__PROMPT__:
Starting with the line that has "The height and" in the records below and stopping after the line that has "by the Volume(24h)", output every line exactly and nothing else; skip pictures.

__EXTRACTED RECORDS__:
+ + + + +

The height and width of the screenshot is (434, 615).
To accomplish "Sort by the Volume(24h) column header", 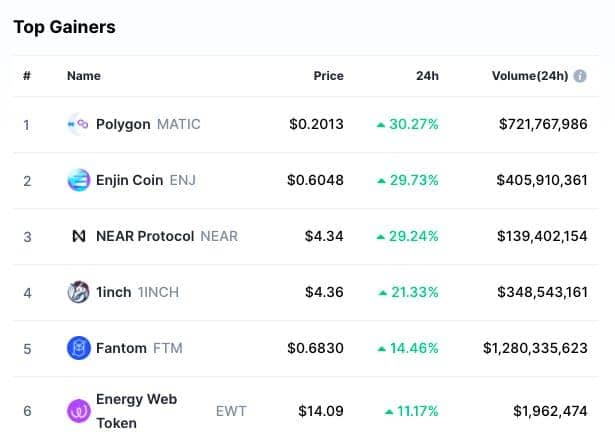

+ + + + +

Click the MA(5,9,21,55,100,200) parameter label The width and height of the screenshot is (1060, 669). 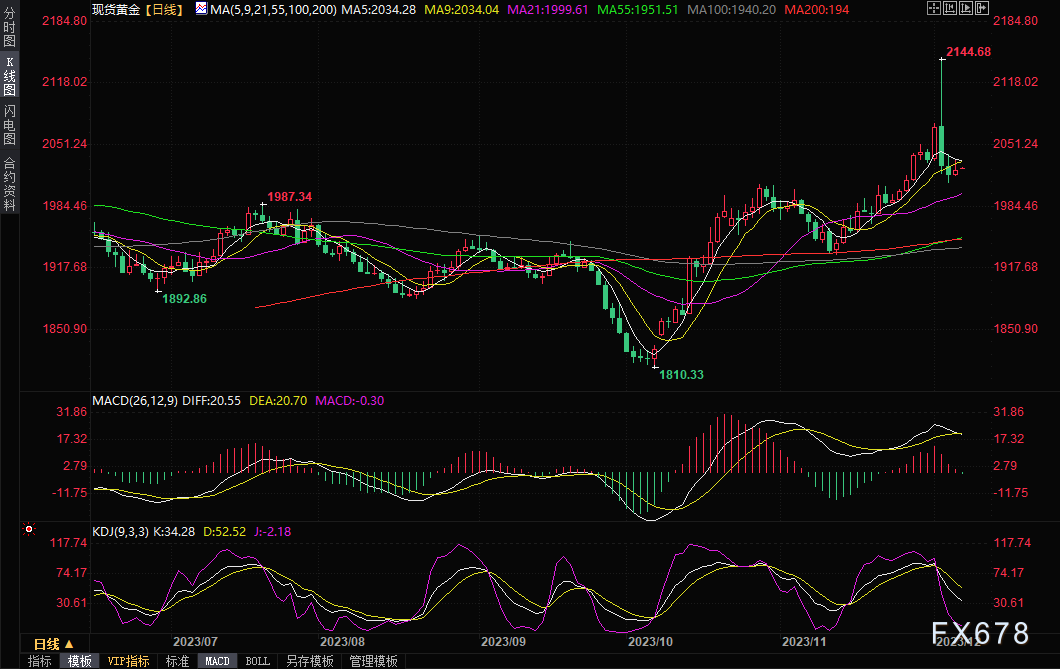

+ + + + +

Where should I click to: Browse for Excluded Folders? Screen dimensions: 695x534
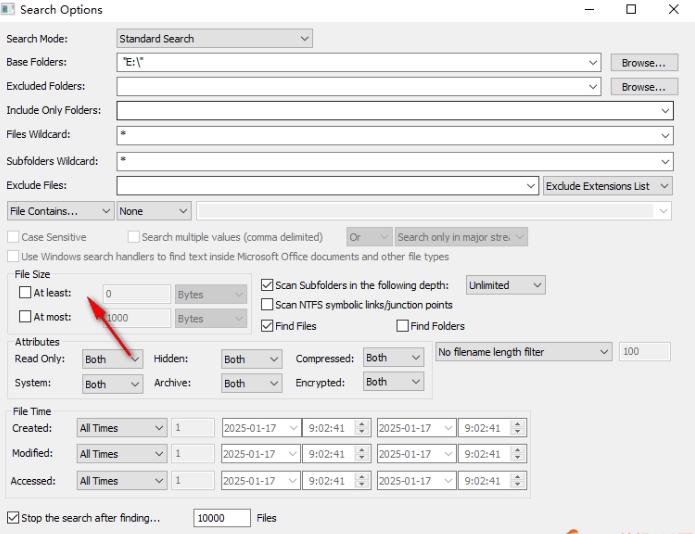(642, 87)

+ + + + +

__ANSWER TO THIS TASK__:
The height and width of the screenshot is (434, 615).
To accomplish "Sort by the Volume(24h) column header", 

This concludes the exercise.